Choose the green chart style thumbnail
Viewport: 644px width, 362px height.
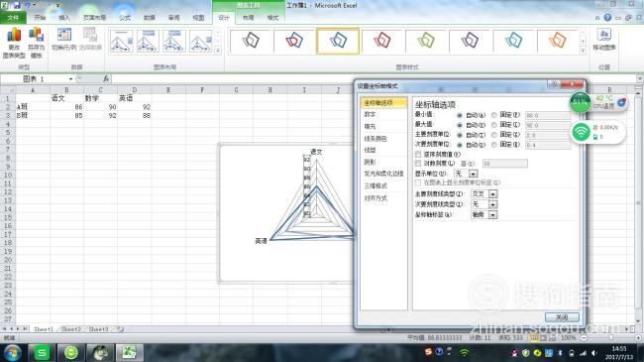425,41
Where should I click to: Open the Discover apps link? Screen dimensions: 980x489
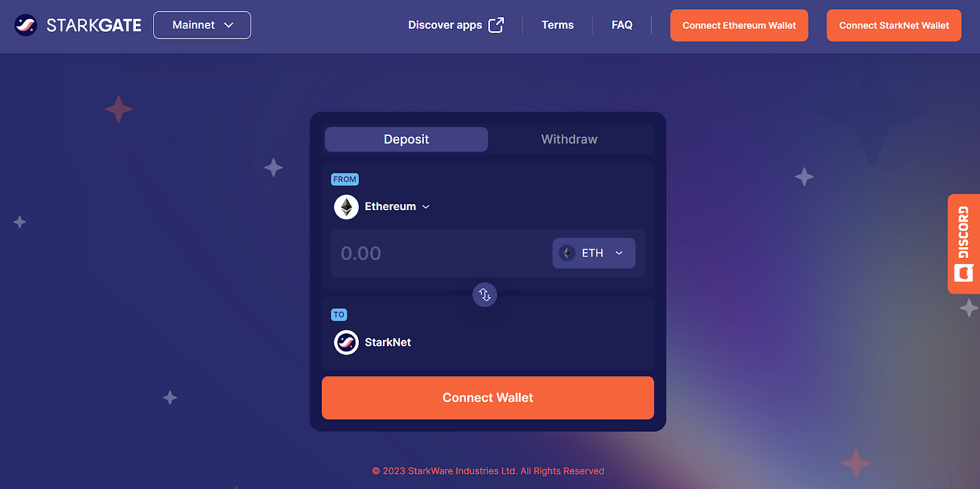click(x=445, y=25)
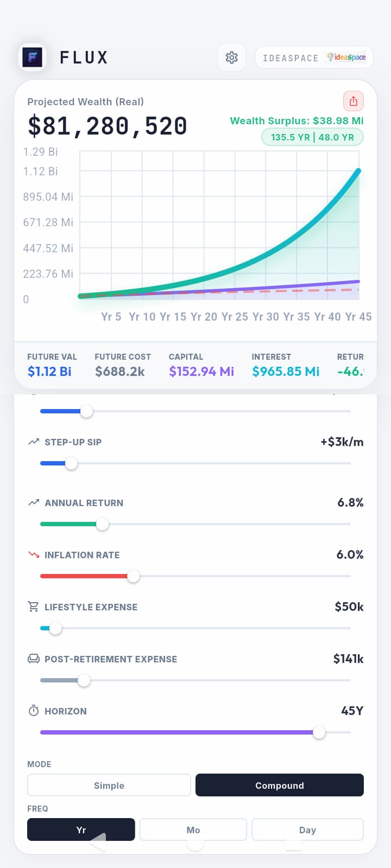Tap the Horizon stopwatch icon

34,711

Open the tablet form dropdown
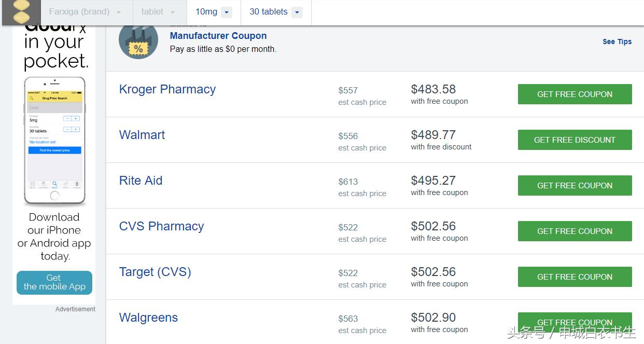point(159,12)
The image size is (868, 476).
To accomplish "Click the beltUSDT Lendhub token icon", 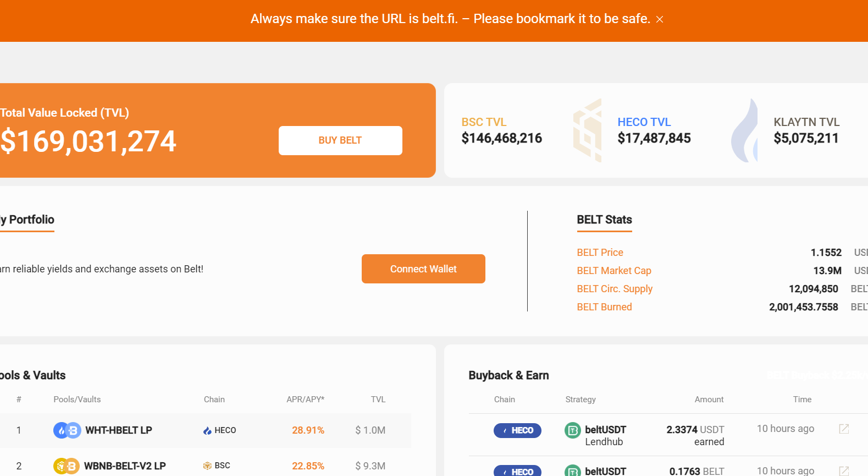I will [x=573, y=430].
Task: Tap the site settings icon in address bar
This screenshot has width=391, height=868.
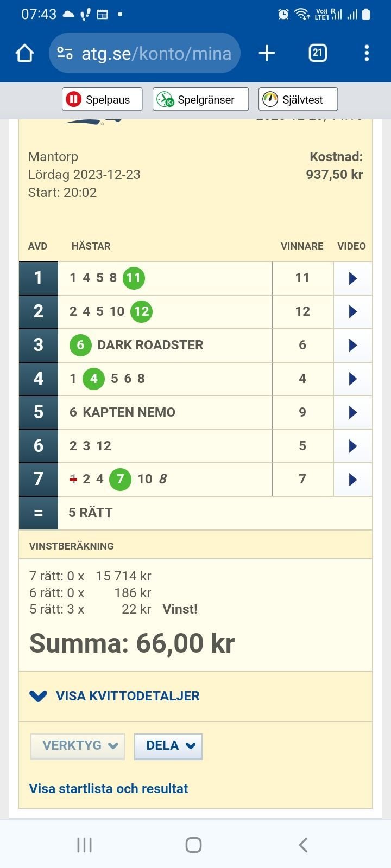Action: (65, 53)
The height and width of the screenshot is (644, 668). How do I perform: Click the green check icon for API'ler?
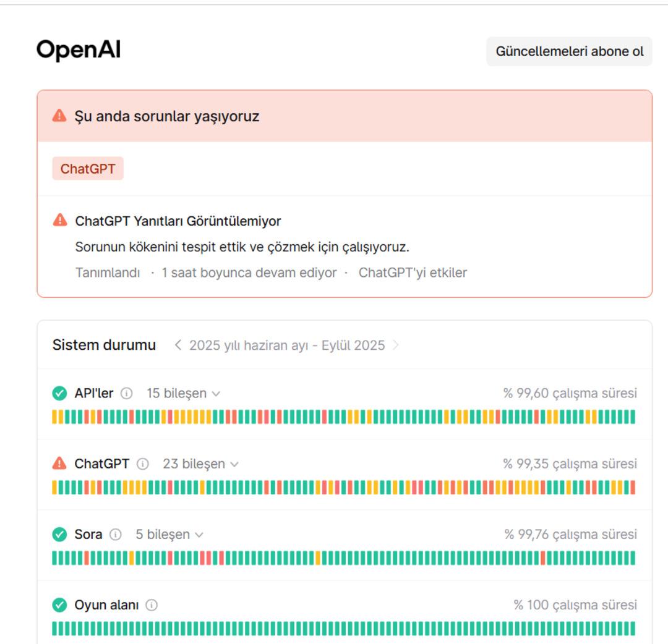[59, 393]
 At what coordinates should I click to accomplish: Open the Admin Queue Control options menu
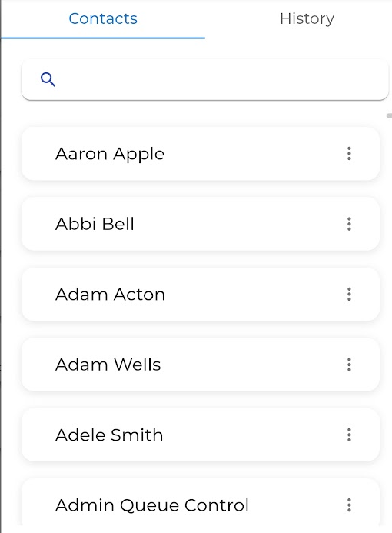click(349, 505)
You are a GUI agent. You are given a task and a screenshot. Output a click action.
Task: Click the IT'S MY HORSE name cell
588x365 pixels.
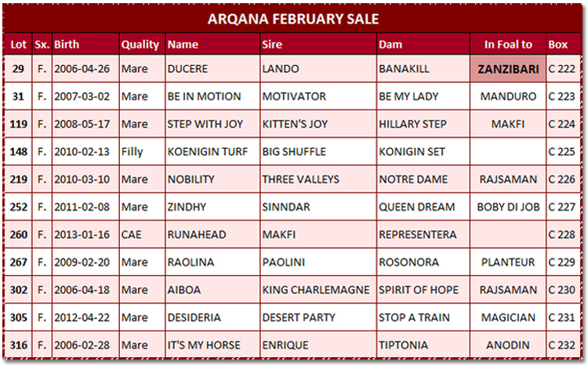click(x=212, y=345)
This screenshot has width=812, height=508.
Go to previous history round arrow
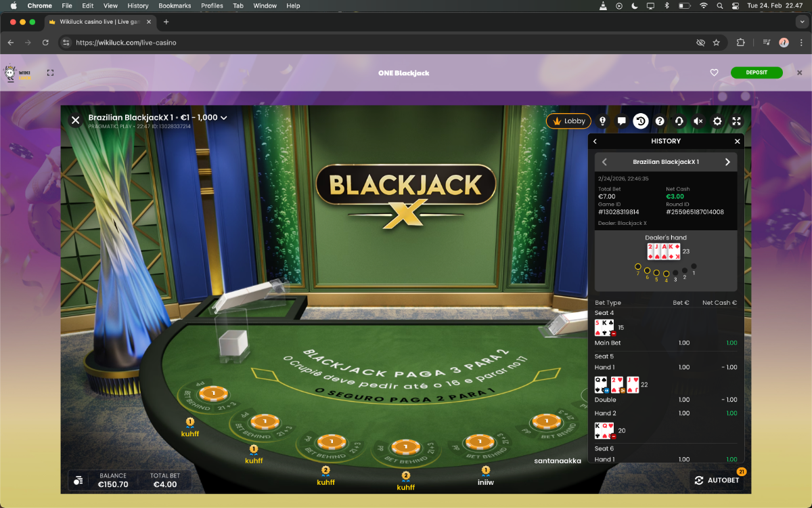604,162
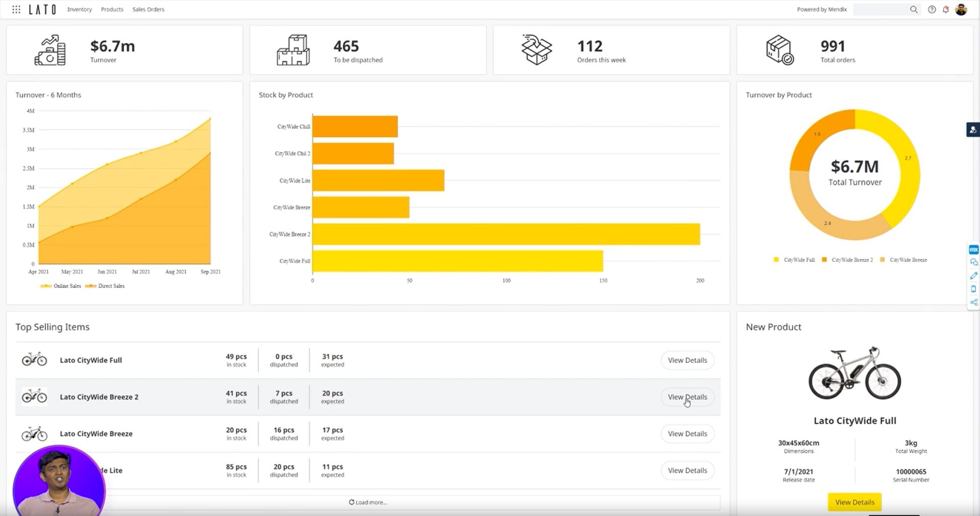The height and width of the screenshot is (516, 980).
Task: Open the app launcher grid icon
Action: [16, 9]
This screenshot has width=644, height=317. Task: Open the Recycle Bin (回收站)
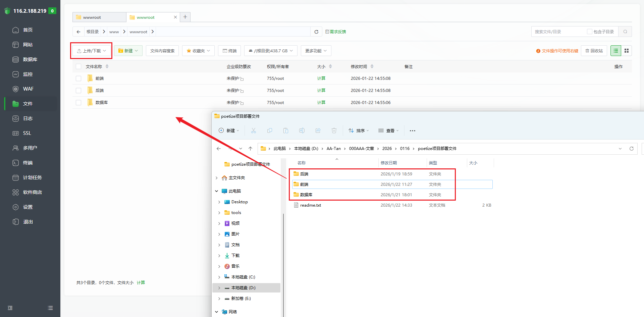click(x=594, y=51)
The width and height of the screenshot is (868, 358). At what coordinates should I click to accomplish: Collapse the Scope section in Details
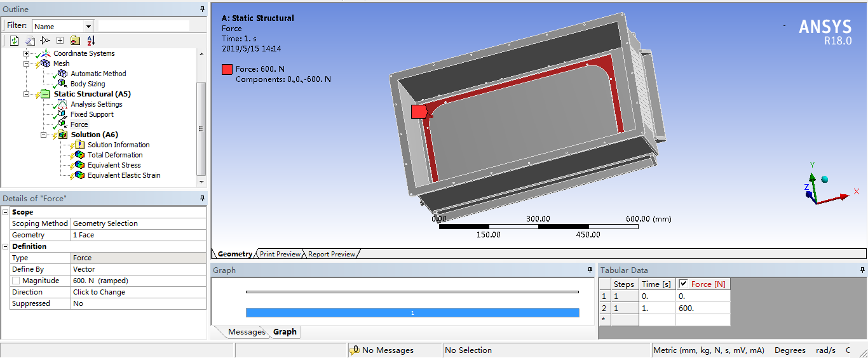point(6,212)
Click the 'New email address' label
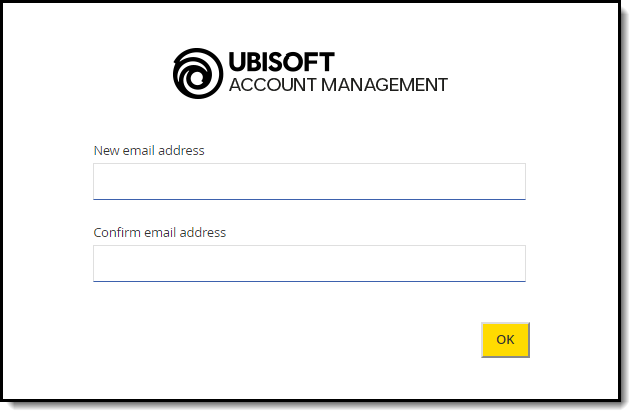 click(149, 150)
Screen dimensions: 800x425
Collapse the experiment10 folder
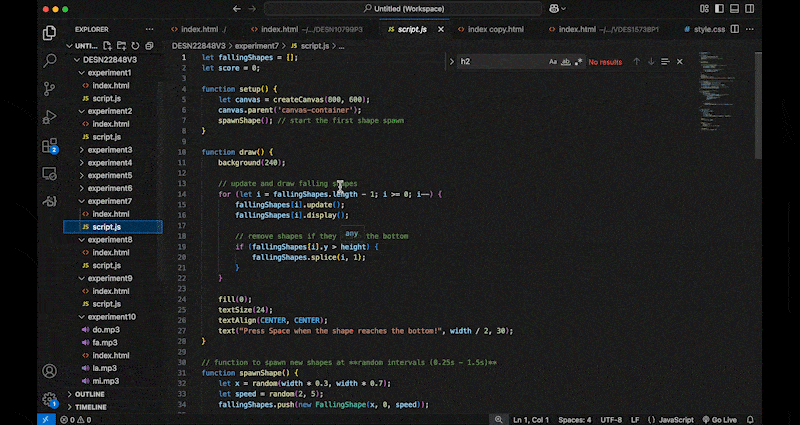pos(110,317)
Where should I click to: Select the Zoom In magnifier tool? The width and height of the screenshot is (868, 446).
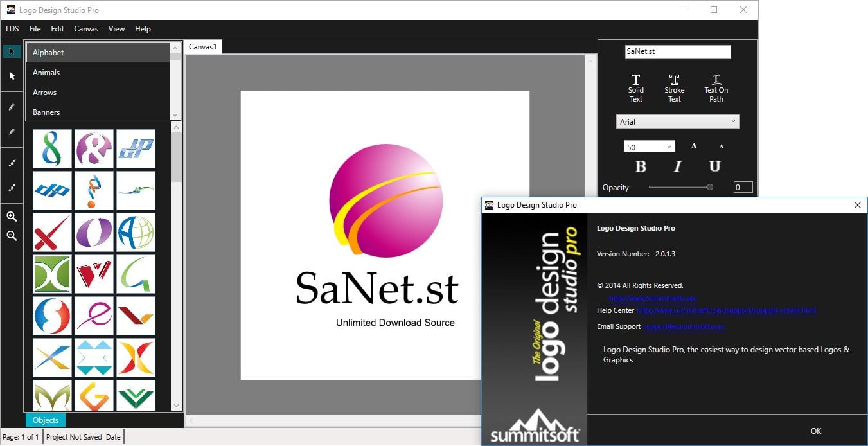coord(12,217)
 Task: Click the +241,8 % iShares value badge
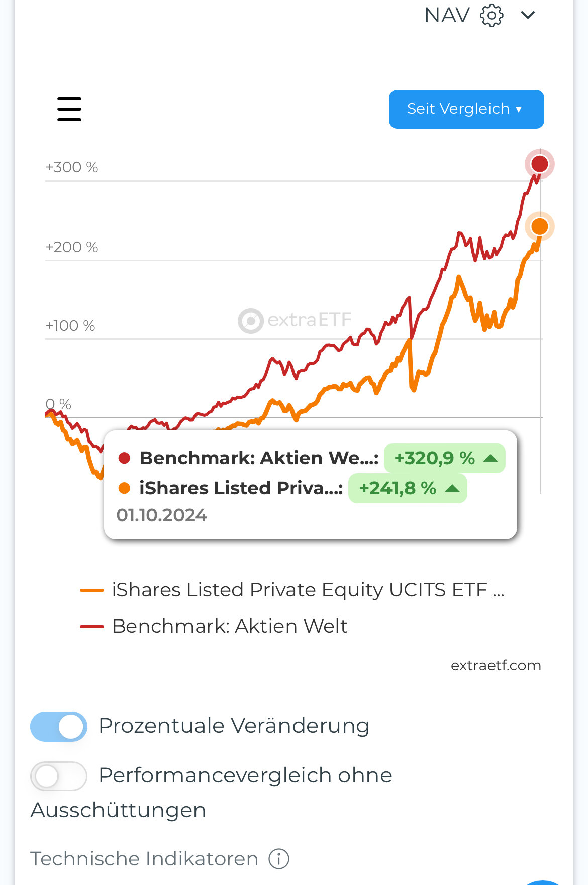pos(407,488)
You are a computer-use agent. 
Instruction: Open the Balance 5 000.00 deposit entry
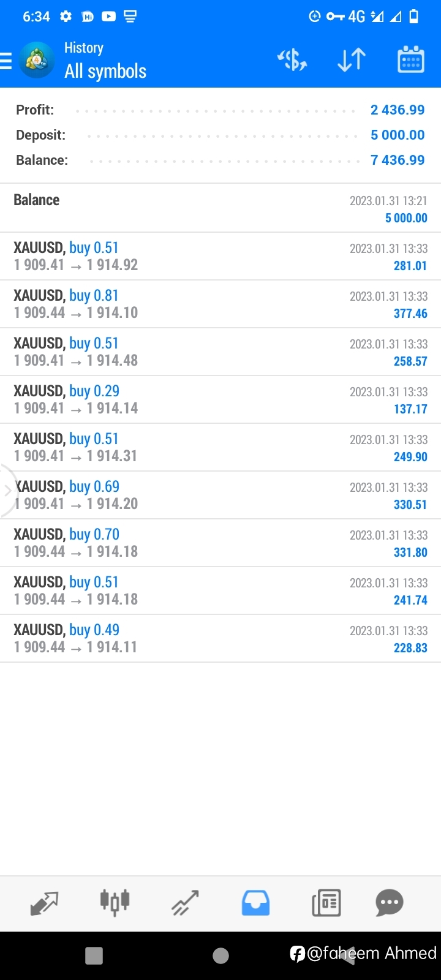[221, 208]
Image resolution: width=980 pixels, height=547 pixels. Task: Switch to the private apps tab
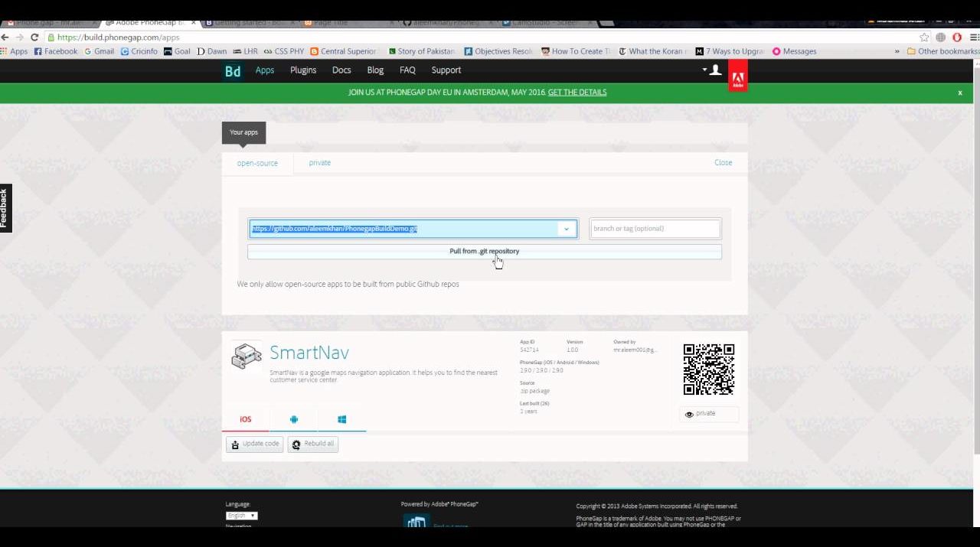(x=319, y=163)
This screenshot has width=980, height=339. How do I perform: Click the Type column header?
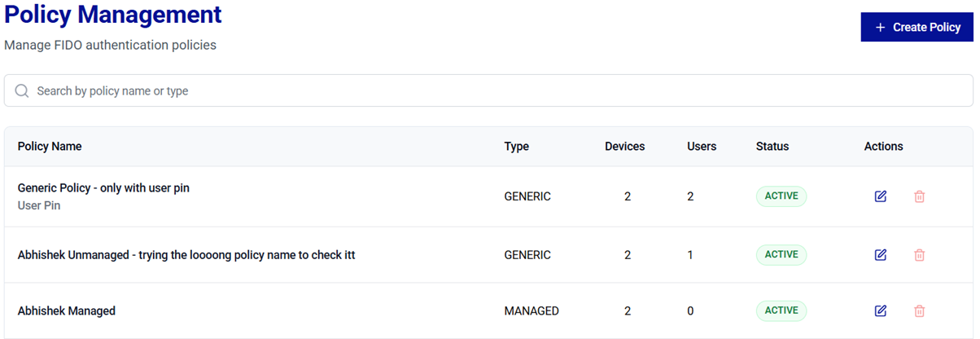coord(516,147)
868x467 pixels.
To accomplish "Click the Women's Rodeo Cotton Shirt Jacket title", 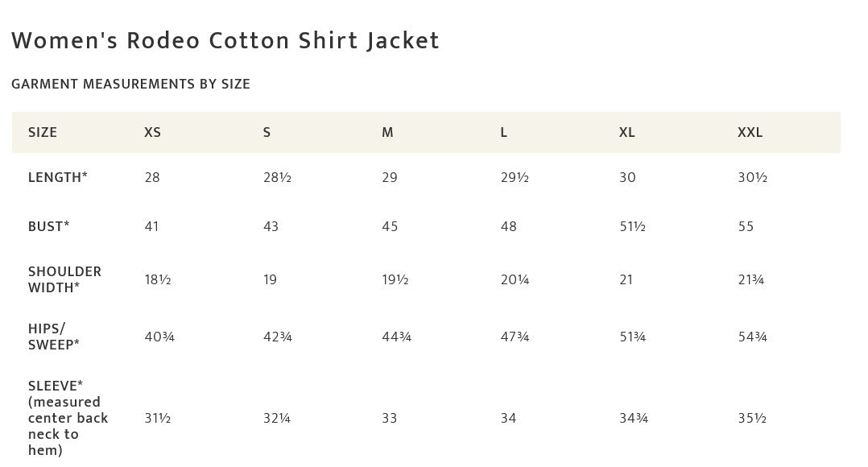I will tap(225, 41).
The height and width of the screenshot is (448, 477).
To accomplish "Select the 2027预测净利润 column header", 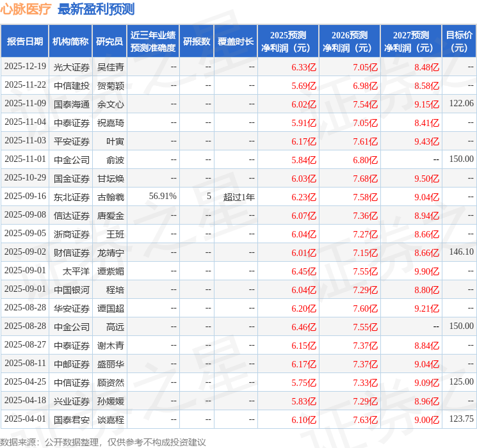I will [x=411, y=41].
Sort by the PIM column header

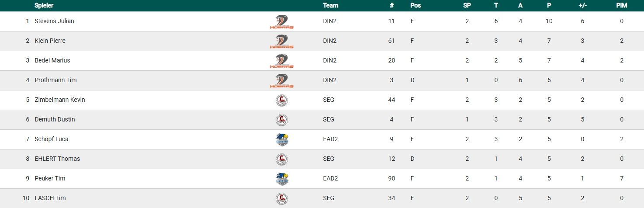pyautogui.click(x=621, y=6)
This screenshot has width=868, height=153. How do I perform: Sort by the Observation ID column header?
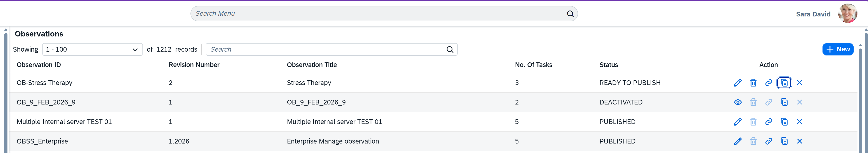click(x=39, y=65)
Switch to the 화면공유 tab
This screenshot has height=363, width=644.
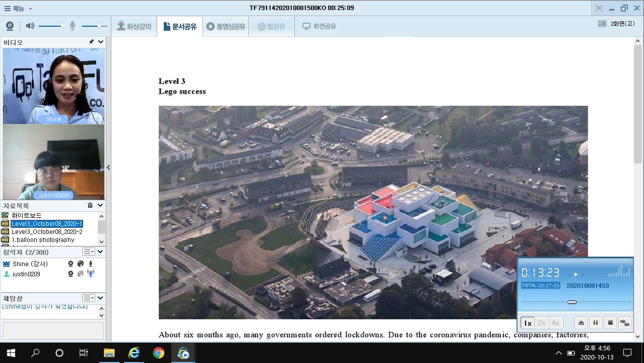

★ ★ ★ ★ ★ ★ ★

▸ EXERCISE:
Locate all lines in the listing above with the word "agent". Copy them.

▸ WRITTEN REPLY:
You are a GUI agent. You are given a task and a screenshot. Output a click action.
You are a computer-use agent. 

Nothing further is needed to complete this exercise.